JOHN ADAMS: A LIFE
by John Ferling
ISBN 978-0-945707-14-1 $35.00
535 pages including notes, bibliography, index, and illustrations.
John Ferling's is another impressive biography that
contributes to the rehabilitation of John Adams, a process that began in
the 1950's. The major cause for the change has been the availability
of the massive collection of Adams papers. Robert Rutland, the editor of
the Madison papers, concluded that, while Jefferson was a more attractive
personality and Franklin a more versatile genius, "Adams is the most captivating
founding father on most counts."
Despite his ascendance within the scholarly world, however,
the broader public awareness of Adams' contributions remains faint and murky.
He is still often confused with his cousin Sam Adams.
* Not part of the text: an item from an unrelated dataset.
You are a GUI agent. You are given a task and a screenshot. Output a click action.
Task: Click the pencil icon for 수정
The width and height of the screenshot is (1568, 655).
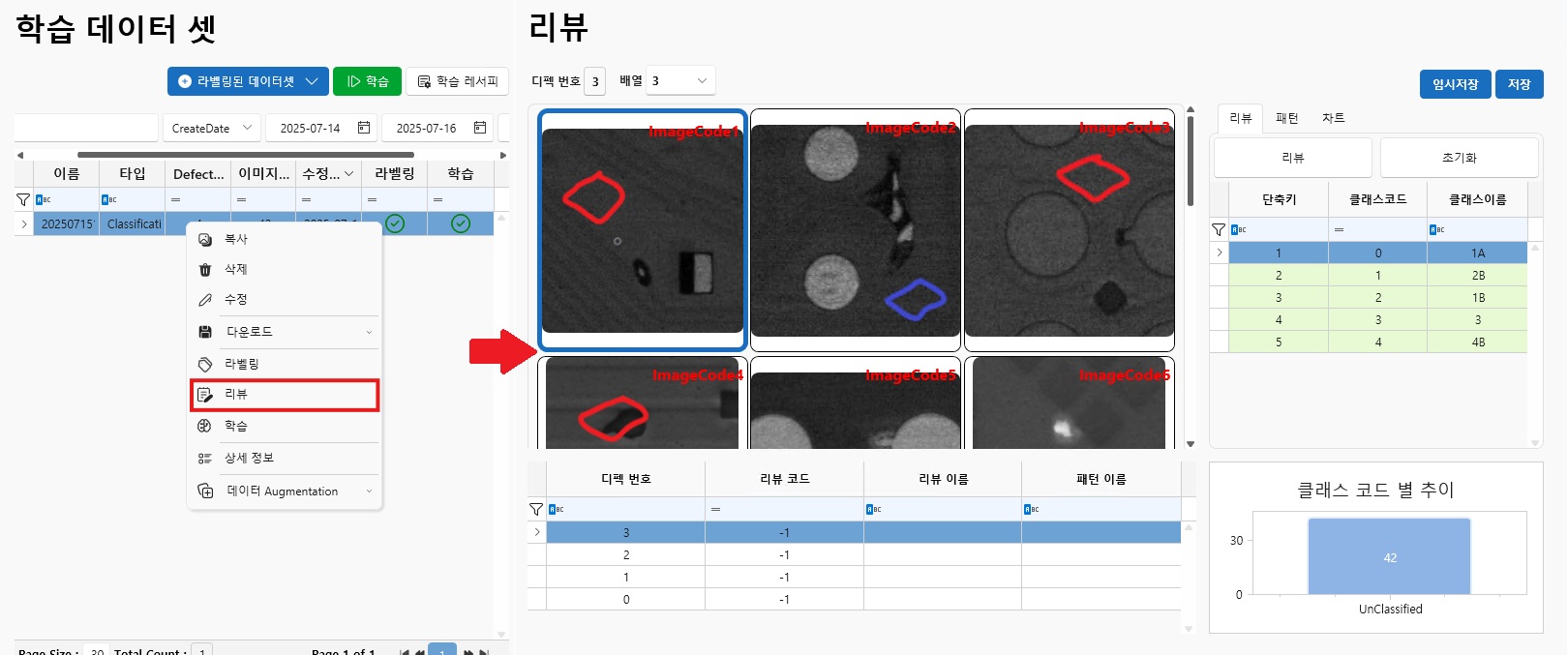205,300
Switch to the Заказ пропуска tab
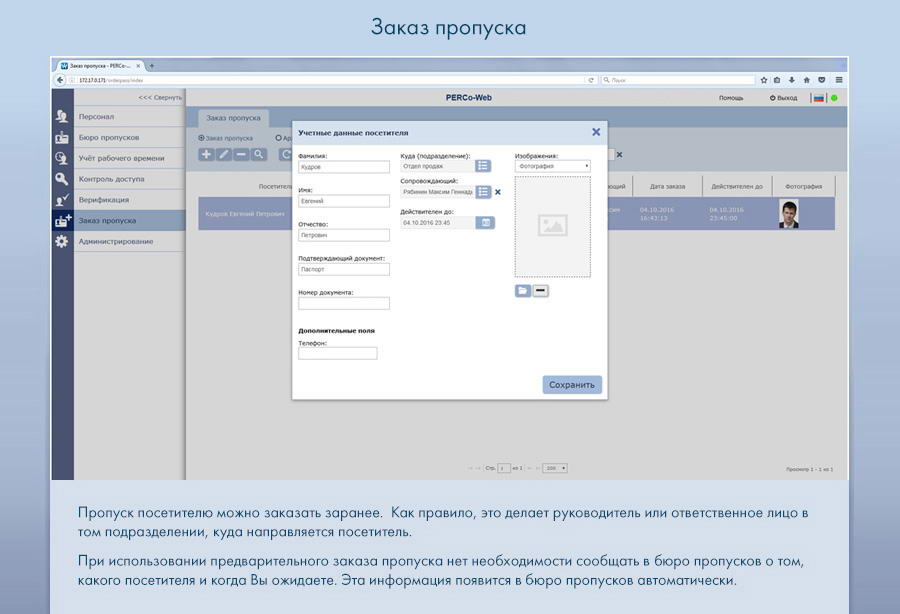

And as he himself
predicted, no major monuments or memorials have been erected in his honor
either in the nation's capitol or his home state of Massachusetts. There
is something about him that seems to resist enshrinement.
John Ferling's biography enhances our scholarly appreciation
of Adams as a man who deserves his own monument... Ferling has produced
a comprehensive life-and-times narrative that pursues Adams from his modest
origins in Braintree in 1735, through Harvard and the formative years as
a school teacher at Worcester, on to his budding career as a lawyer in Boston,
and then into the center of the American Revolution; the trail continues with
diplomatic service in France and England in the 1780's, the vice-presidency
and presidency in the 1790's, and finally loops back to Quincy, where Adams
enjoyed a quarter-century of pugnacious mediation before his charmed death,
along with Jefferson on the fiftieth anniversary of the Declaration of Independence.